---------- EXTRACTED DATA

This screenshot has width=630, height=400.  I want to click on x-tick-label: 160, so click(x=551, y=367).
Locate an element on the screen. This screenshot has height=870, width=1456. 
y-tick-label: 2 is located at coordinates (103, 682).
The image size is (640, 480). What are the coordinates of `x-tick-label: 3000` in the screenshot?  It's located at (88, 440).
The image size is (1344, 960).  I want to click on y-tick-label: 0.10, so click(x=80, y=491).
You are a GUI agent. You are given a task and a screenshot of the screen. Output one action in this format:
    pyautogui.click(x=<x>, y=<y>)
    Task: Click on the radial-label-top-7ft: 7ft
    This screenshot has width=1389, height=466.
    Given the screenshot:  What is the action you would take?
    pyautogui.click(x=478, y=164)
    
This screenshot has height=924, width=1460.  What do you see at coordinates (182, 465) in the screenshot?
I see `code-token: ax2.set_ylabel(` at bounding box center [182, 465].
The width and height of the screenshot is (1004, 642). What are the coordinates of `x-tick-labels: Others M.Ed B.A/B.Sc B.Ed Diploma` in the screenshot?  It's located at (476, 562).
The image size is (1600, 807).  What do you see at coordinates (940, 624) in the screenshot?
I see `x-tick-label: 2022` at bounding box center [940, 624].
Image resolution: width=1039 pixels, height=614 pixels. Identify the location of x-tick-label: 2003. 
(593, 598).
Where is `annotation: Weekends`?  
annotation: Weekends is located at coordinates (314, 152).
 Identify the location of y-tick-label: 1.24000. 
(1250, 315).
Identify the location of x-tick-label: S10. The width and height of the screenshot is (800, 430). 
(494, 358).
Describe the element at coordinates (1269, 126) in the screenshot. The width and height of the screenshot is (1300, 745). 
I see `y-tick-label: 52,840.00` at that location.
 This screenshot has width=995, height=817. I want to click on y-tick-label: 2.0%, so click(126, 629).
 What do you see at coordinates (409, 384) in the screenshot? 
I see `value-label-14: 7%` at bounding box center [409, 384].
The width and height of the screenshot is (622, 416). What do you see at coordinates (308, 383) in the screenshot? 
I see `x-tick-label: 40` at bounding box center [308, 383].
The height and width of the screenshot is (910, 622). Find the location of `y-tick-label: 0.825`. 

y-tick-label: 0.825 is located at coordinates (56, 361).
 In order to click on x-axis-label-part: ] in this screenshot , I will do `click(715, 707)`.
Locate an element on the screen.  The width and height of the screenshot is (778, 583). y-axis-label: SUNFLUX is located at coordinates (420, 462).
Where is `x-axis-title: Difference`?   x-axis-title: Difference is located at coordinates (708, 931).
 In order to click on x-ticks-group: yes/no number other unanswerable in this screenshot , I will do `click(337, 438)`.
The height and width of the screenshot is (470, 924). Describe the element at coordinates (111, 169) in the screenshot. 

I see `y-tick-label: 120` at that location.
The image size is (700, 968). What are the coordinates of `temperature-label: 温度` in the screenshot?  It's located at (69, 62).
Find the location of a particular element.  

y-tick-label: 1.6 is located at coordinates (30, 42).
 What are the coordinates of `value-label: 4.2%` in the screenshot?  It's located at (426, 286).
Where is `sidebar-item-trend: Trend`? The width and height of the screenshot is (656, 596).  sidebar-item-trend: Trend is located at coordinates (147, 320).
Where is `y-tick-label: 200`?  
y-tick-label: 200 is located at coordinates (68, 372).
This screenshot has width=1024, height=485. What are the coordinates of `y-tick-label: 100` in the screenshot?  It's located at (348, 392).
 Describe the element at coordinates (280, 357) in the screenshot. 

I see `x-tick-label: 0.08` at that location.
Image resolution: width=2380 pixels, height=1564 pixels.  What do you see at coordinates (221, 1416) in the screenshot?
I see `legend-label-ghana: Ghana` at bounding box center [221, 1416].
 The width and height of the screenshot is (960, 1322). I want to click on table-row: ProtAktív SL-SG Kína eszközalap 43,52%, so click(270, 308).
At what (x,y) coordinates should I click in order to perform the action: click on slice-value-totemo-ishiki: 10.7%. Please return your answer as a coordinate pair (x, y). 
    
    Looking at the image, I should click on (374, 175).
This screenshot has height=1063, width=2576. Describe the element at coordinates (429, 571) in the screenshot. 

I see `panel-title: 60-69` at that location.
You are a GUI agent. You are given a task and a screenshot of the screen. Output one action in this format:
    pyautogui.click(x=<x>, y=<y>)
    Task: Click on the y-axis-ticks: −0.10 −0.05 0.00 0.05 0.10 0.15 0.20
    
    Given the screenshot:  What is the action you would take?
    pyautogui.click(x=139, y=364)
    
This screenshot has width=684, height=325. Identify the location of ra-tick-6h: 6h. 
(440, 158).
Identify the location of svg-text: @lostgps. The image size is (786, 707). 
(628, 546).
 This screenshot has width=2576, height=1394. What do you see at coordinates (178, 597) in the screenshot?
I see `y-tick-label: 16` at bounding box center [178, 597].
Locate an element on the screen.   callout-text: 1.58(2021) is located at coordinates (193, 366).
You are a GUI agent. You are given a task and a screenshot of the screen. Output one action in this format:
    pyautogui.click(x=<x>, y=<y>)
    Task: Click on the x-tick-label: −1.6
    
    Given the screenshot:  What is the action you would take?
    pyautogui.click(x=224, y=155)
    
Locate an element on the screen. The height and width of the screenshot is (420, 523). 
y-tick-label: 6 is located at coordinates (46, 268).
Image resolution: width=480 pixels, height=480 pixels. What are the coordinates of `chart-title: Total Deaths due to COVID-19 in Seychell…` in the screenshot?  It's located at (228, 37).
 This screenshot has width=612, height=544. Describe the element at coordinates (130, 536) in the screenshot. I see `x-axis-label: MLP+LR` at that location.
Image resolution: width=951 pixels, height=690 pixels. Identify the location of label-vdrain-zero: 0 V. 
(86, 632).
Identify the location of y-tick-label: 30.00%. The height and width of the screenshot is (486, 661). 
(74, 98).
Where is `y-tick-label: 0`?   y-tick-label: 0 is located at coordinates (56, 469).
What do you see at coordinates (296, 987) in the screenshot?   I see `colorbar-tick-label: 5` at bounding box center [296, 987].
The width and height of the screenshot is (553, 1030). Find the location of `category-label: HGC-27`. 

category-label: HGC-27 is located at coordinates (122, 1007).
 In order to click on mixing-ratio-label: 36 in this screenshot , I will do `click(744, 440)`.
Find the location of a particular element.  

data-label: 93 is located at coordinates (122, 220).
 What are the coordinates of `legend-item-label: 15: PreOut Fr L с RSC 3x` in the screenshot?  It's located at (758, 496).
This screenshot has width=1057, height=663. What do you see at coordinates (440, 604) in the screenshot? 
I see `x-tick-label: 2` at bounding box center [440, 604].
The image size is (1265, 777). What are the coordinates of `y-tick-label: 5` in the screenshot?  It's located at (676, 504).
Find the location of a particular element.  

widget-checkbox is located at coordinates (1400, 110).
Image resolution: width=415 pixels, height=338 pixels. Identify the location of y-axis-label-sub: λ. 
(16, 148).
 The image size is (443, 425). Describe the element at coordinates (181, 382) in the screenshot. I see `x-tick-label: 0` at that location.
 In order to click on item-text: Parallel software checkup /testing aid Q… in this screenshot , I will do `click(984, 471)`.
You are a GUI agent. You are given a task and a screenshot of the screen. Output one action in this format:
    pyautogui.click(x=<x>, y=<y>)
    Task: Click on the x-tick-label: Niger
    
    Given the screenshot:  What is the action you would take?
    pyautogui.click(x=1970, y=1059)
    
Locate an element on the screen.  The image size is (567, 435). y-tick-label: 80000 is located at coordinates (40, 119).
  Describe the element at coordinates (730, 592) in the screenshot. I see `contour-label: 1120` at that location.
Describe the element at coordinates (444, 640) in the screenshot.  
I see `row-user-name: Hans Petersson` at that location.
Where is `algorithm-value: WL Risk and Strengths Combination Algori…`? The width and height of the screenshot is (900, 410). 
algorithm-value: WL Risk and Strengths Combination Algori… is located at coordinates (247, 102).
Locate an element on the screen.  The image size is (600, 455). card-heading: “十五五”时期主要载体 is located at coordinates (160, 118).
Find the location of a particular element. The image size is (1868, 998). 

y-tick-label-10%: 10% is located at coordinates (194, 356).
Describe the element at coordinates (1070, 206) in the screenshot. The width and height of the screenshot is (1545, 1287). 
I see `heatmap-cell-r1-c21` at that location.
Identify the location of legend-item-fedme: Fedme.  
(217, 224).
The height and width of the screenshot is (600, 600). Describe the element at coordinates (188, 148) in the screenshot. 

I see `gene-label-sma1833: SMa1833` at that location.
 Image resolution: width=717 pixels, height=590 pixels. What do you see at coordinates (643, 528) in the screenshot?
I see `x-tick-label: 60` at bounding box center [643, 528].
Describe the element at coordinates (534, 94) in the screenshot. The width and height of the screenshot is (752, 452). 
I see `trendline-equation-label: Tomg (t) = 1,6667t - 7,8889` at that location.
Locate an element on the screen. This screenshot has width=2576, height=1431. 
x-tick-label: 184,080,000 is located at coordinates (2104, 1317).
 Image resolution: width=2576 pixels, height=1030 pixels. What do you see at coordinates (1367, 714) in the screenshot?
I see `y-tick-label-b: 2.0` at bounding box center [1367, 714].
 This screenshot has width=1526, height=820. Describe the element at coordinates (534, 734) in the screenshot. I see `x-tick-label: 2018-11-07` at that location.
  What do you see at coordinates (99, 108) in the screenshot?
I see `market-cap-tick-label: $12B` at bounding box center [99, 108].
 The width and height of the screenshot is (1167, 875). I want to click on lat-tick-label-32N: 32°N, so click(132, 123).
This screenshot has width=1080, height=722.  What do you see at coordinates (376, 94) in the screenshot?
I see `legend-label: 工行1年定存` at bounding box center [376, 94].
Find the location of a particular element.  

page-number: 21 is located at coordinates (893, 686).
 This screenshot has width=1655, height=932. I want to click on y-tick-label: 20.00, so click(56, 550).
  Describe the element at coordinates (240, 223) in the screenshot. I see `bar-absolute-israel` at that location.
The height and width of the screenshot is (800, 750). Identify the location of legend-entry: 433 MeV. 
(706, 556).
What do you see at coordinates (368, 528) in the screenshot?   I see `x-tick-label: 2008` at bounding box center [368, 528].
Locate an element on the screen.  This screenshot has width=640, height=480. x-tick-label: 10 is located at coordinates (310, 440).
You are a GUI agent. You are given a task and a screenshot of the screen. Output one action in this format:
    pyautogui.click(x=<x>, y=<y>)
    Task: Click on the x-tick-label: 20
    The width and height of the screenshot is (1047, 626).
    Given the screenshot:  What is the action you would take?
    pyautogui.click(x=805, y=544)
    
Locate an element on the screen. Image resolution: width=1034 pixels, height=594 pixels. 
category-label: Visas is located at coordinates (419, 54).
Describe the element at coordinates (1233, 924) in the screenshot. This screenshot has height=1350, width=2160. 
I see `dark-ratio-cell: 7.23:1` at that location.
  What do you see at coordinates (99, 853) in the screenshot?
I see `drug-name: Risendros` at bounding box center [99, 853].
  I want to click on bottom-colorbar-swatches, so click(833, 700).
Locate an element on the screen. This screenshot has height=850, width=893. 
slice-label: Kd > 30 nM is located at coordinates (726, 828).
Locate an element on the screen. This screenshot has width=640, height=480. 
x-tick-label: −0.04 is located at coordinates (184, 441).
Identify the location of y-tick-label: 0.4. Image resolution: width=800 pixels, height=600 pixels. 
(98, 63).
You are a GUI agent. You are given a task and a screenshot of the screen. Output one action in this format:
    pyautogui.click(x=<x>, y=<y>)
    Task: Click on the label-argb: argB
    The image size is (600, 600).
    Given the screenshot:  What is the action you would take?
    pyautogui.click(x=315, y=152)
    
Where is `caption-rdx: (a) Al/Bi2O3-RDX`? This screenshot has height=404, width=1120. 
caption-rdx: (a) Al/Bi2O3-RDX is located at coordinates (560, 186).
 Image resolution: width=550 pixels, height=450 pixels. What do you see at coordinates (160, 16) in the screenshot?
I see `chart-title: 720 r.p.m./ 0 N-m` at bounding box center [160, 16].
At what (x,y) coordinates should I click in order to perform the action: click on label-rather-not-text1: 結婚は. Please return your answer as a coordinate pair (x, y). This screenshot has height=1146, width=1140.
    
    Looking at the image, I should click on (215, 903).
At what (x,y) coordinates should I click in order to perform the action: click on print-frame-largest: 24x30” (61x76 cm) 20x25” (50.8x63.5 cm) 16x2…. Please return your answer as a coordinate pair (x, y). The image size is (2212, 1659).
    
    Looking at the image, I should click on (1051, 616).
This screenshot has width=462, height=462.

--------------------

DESCRIPTION OF THE TASK: Put the data from the line containing "Identify the location of x-tick-label: S10." through the line containing "(494, 358).", both included, into a numbered list, leaving out any blank lines.

SOLUTION FOR THIS PROBLEM:
1. Identify the location of x-tick-label: S10. The width and height of the screenshot is (800, 430). 
2. (494, 358).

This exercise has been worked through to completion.